In other words, go big early. If you hire the right sorts of people and make sure they feel welcome, you’ll have no trouble absorbing them.

Make the Right Hires

What do “the right sorts of people” look like? The answer varies by organization, of course, but a few archetypes in particular are likely to serve you well:

  • Entrepreneurs: These folks are a lot like you — smart, driven and just a tad myopic. They’re willing to think outside the box, implement creative solutions and (perhaps most importantly) fail. As your organization scales, install these types as team leads, senior managers and boardroom-dwellers.
  • Go-getters: These people are passionate about your organization and its success. They’re willing to come in early, stay late, work weekends — whatever you need to get it done. They’ll happily work for equity, too, which makes them cheaper to attract and retain (at least at first).
  • Fast learners: As your company grows, the demands its employees face are likely to change many times over. Seek out generalists who already know a little about a lot and demonstrate a willingness and aptitude to learn new skills in a hurry.

Welcome New Ideas

As upstarts evolve into market leaders, they often ease back into — and eventually rest on entirely — their laurels. Don’t let this happen to your company. Even after you’re an established player in your field, make sure you’re hiring and promoting folks on their basis of their ability to surprise and engage you. Never accept a yes-man or -woman when you can turn to a fearless iconoclast who isn’t afraid to tell her superiors what they don’t know.

Encourage Internal Collaboration, Not Competition

As organizations grow, they tend to become more complex. That’s understandable and, to an extent, unavoidable. To reduce the negative aspects of operational complexity, take steps to promote teamwork, collaboration and cross-departmental idea-sharing. You can do this by:

  • Holding frequent whole-company meetings, with non-HQ employees Skyping in
  • Schedule lots of extracurricular programming — happy hours, sporting events, retreats, volunteering sessions — and pair teams or individuals with people they rarely interact with at work
  • Schedule inter-departmental “pitch days,” where teams present what they’ve been working on with coworkers in other parts of the building

In other words, break down the barriers that hinder communication between disparate divisions and teams — or, better yet, prevent them from being built in the first place.

Planning Makes Perfect

Starting a business involves a lot of legwork. Even the most organized entrepreneurs are bound to find themselves stretched thin at points.
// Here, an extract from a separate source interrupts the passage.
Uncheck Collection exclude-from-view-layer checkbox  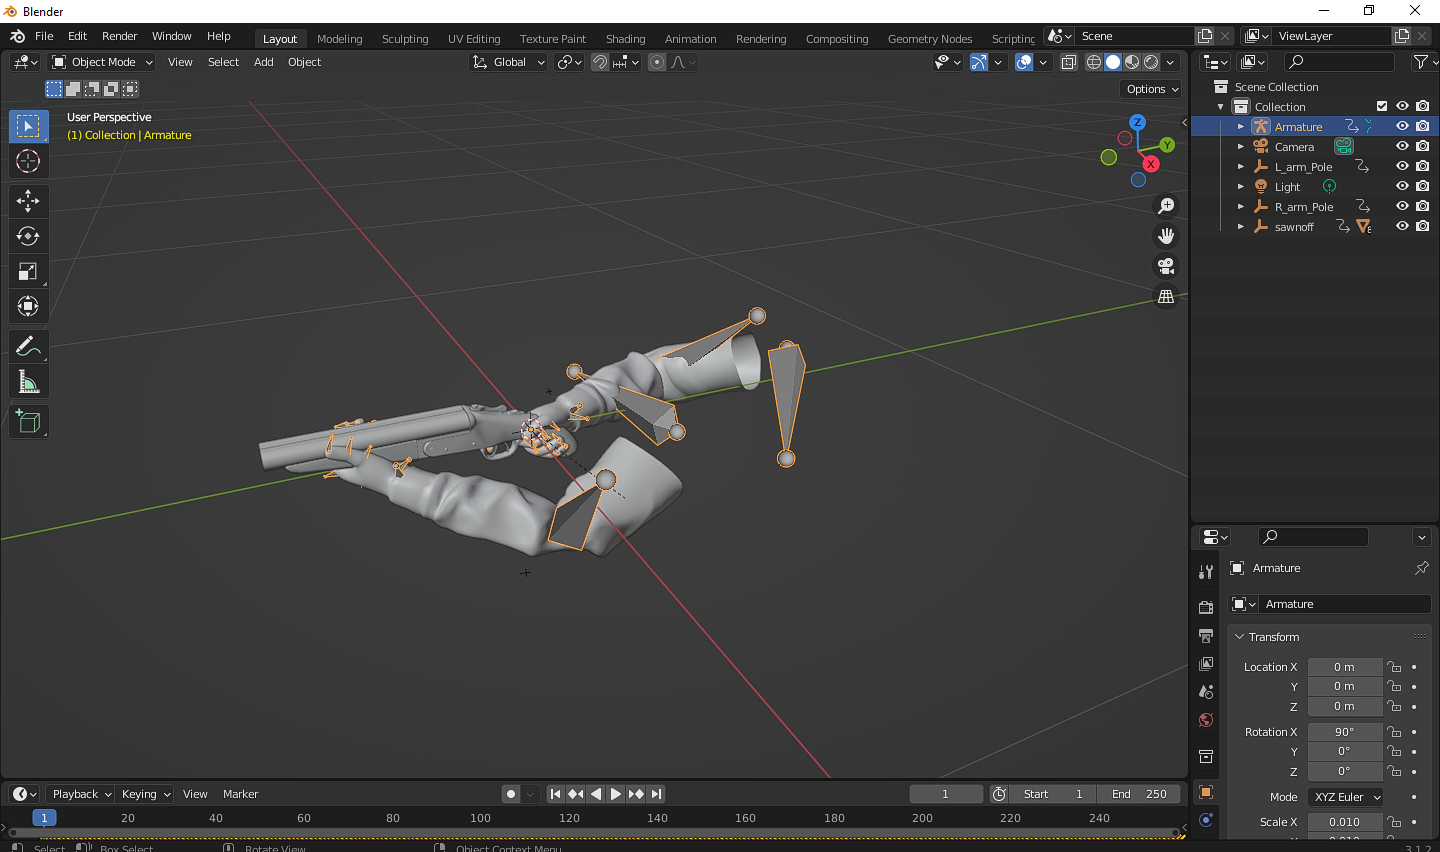[x=1382, y=106]
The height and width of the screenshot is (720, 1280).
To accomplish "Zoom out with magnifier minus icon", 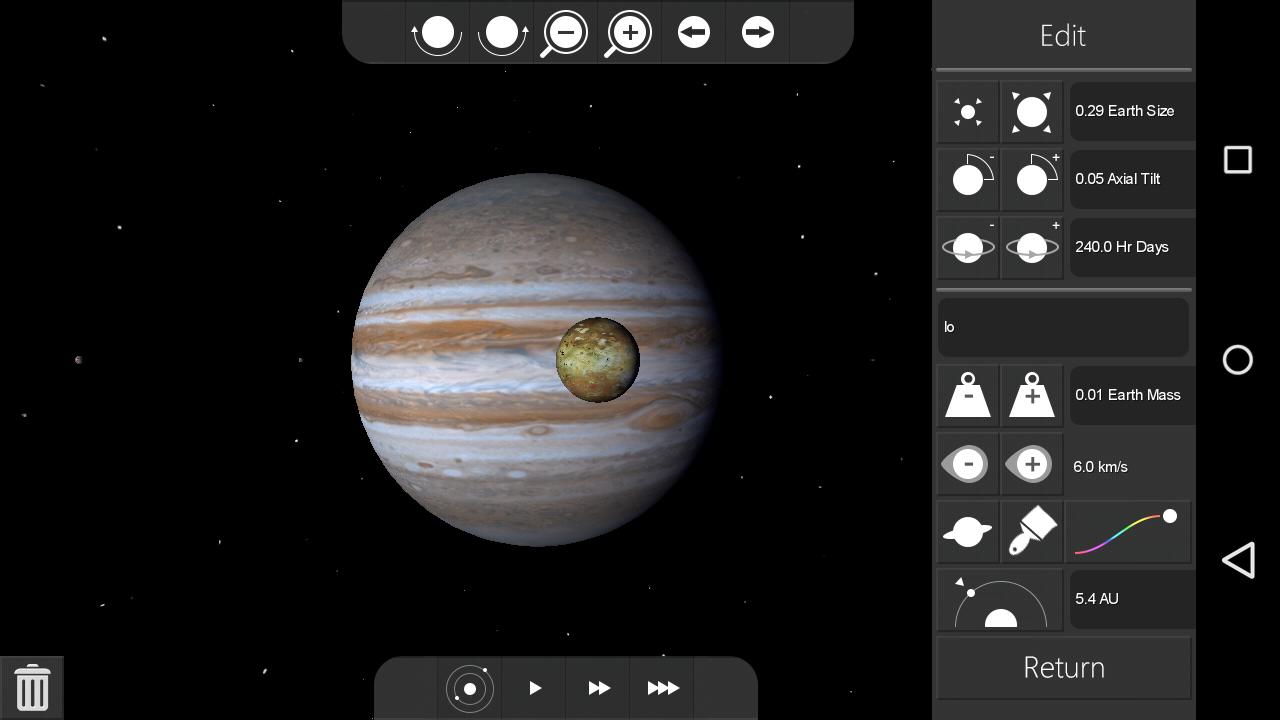I will [x=565, y=33].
Like any stressful situation, there’s no way to know exactly how you’ll react when faced with a crushing order backlog, impossible deadlines, or the general pressure of a company that feels like it’s rapidly spinning out of your control.

Still, you’re more likely to meet these challenges — and come out personally and professionally stronger — if you put a comprehensive plan in place well before you’re faced with a do-or-die moment.

It might not be wise to count your chickens before they hatch; even the most numbers-oriented business owners abhor a jinx. But the alternative — falling before you’ve ever really taken flight — is much worse.